Safety for Your Kids at Summer Camp: Guidelines from the CDC

As we approach the second summer amid the global coronavirus pandemic, things are beginning to look up. Most adults are now eligible to get one of the available coronavirus vaccines, and some states across the United States are beginning to reopen again. However, health experts have continued to advise that we are not yet completely out of the woods. Many concerning variants from other countries have been reported in the United States, and some of these could prove to be more resistant to the vaccines than others.

But with warm weather beginning, many are looking forward to the opportunity to head on long overdue vacations or other trips to see friends and family. For many families, summer means summer camp for their children, an activity most did not get to participate in last year. So, what are the guidelines for summer camp, and how can you ensure your children’s safety?

Obtain the coronavirus vaccine

In 2020, only a small percentage of staff and campers ended up with a coronavirus infection, just 102 out of nearly 90,000 campers according to a Tufts University study.

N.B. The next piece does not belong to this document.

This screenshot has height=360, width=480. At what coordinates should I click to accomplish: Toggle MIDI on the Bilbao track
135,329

Most summer day camps and sleepover camps adopted strenuous protocols and strategies designed to slow the spread of the virus. Experts expect that this summer will likely see even fewer issues with coronavirus infections, primarily due to the large number of camp staff being vaccinated. The CDC has recently issued guidance for the operation of youth and summer camps during the continuing coronavirus pandemic.

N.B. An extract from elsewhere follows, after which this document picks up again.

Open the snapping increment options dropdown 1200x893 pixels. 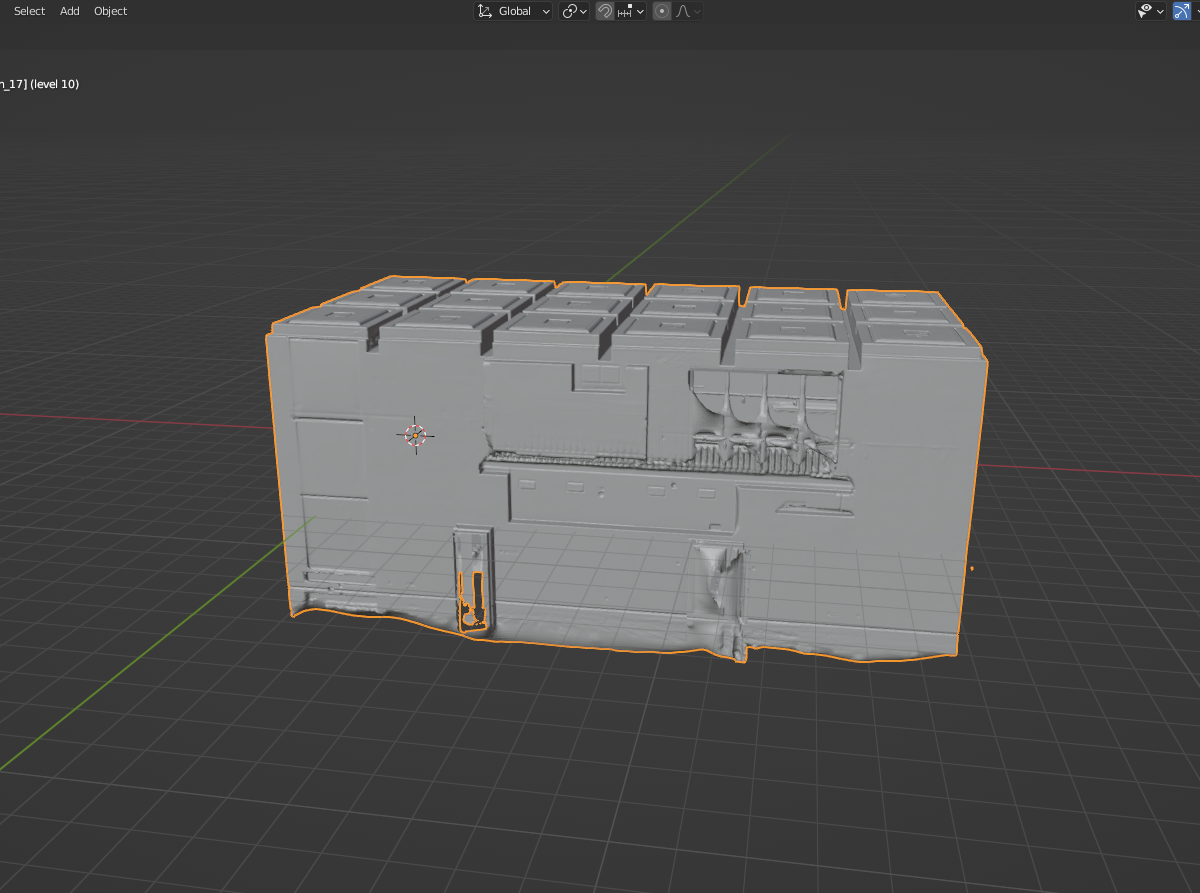click(x=632, y=11)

The top recommendation is, of course, that as many people as possible take advantage of the coronavirus vaccine when they are eligible to do so. Most adults are now eligible for vaccination in the United States.

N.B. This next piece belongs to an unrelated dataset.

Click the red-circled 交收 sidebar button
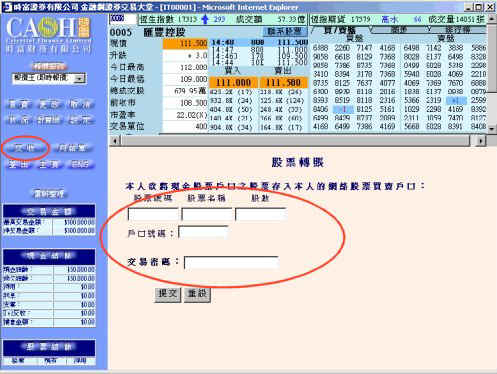The width and height of the screenshot is (497, 374). click(24, 148)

Implement health screenings

On top of that, the CDC recommends that camps institute health screenings to check for coronavirus symptoms, have PPE available for staff, and promote more outdoor activities whenever possible. Camps are also encouraged to use recommended strategies like extra cleaning protocols, social distancing during activities like eating, and wearing masks.

In the event that there is an outbreak, camps are encouraged to have a protocol in place for how they will handle such an occurrence. Any staff member or camper who does experience COVID-19 symptoms should still isolate and quarantine, as well as obtain a test. This is true even for those who are fully vaccinated, which the CDC defines as at least two weeks out from the final vaccine.